## Prompt
Rewrite the stretch from the line containing "The height and width of the screenshot is (1409, 817)." through the line containing "center [626, 62].", substituting "size" for "height and width" and leaving everything else as it is.

#### The records ####

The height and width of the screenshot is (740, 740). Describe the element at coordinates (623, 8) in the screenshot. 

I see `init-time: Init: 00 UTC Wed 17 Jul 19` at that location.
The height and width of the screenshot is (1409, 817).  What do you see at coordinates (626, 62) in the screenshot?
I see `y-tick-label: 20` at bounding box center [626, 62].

####
#### The records ####

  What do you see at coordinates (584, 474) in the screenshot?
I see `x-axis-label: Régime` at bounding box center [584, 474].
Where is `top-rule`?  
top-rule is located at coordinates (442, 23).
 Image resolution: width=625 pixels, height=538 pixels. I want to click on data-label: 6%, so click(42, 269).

####

## Final answer
The size of the screenshot is (1409, 817).  What do you see at coordinates (626, 62) in the screenshot?
I see `y-tick-label: 20` at bounding box center [626, 62].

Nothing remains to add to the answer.